Note: The following exercises are intended for advanced practitioners who have cultivated a thick skin-encapsulated ego and an understanding of satire.
First, find a comfortable position in life that allows you to spend hundreds of dollars per month on yoga classes, kombucha, raw cacao and superfood smoothies, resting quietly in the illusion that doing so will preserve your youth and good looks indefinitely.
While taking a few deep breaths, obsess about your first world problem of having to park four blocks from the yoga studio, which made you have to walk by that homeless guy who always asks for change when what he really needs is inner transformation to help him to cultivate an attitude of abundance rather than scarcity.
Begin your formal “me time” by standing in tree pose in front of a full-length mirror. Open your awareness to just how awesome you look in your new yoga gear.
While inhaling and lengthening your spine, bend over backwards to justify spending more on a pair of pants than the average Kenyan family spends on food in a month, bearing in mind the importance of moisture-wicking material that flatters your form so perfectly.
While sitting in half lotus in front of the mirror, see yourself as a living god or goddess. Press your palms together in Namaste and bow three times to your reflection while chanting your own name, or the name you would prefer to be called, such as Mahatma, Morpheus, Chrysalis, or Shamanica.
Allow your eyes to close gently. In your mind’s eye, visualize your favorite Hindu deity from among the three or four that you know—that elephant guy will do nicely. Imagine him spewing a fountain of golden light while you emit from your heart chakra your deepest intention: to cultivate inner peace and tight abs that will be the envy of everyone who sees you on the cover of Yoga Journal someday.

> Set task 1: In the records, edit the stretch from the line containing "At what coordinates should I click to accomplish: Open" through the end of the records, replacing "three-dot" with "overflow" and changing nothing else. Leave the pictures out of your answer.
The text and the records come from unrelated sources.

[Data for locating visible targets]

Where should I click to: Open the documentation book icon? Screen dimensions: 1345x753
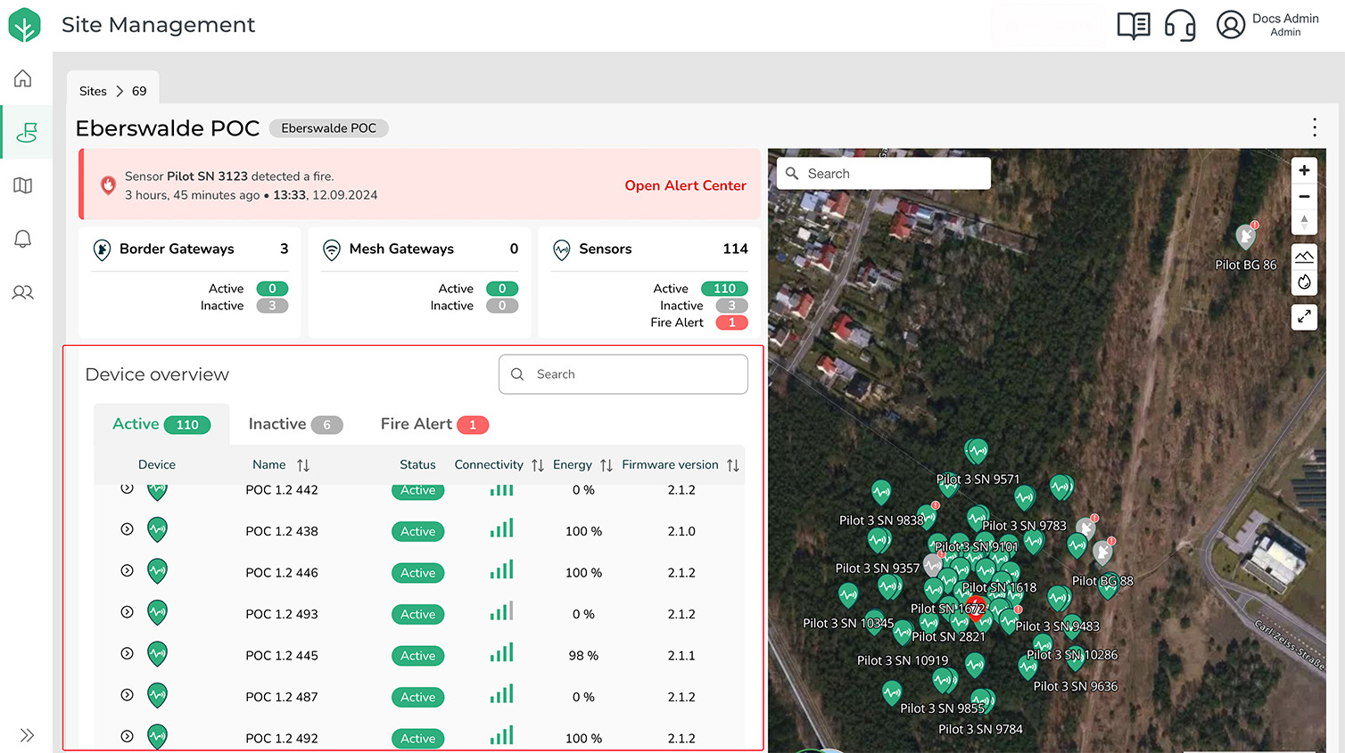[x=1134, y=25]
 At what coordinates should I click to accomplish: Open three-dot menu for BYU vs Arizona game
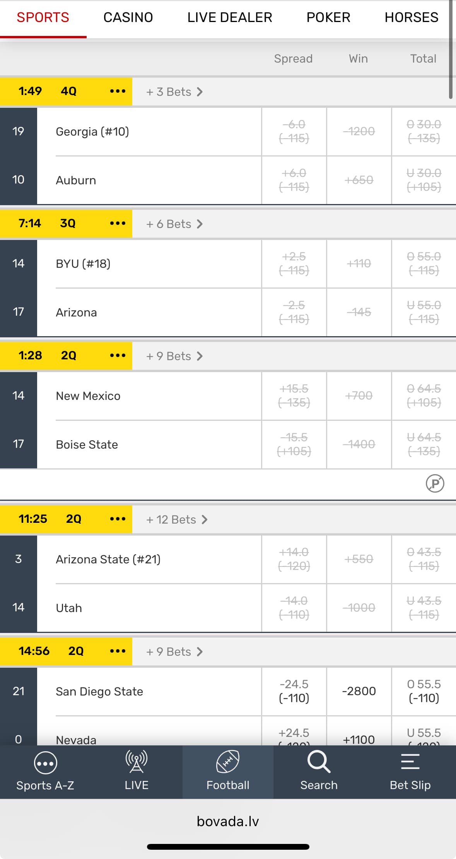(118, 223)
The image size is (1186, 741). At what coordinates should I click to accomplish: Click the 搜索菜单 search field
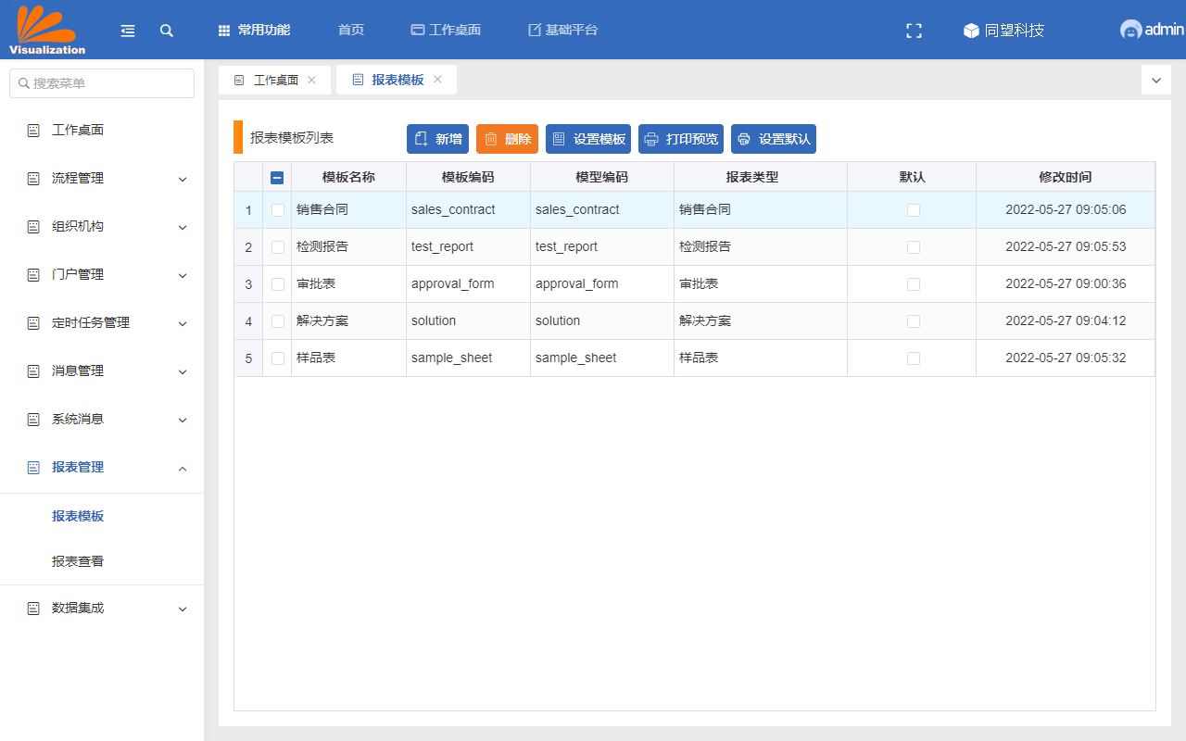(102, 83)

> Set task 2:
Answer these questions about the yoga satire:
(a) How many blocks from the yoga studio does the reader have to park?
(b) In what pose does the reader stand in front of the full-length mirror to begin "me time"?
(c) How many times does the reader bow to the reflection?

> Complete output 1:
 At what coordinates should I click to accomplish: Open overflow menu for BYU vs Arizona game
(118, 223)
The image size is (1186, 741). At what coordinates should I click to accomplish: Click the 搜索菜单 search field
(102, 83)

> Complete output 2:
(a) Four blocks.
(b) Tree pose.
(c) Three times.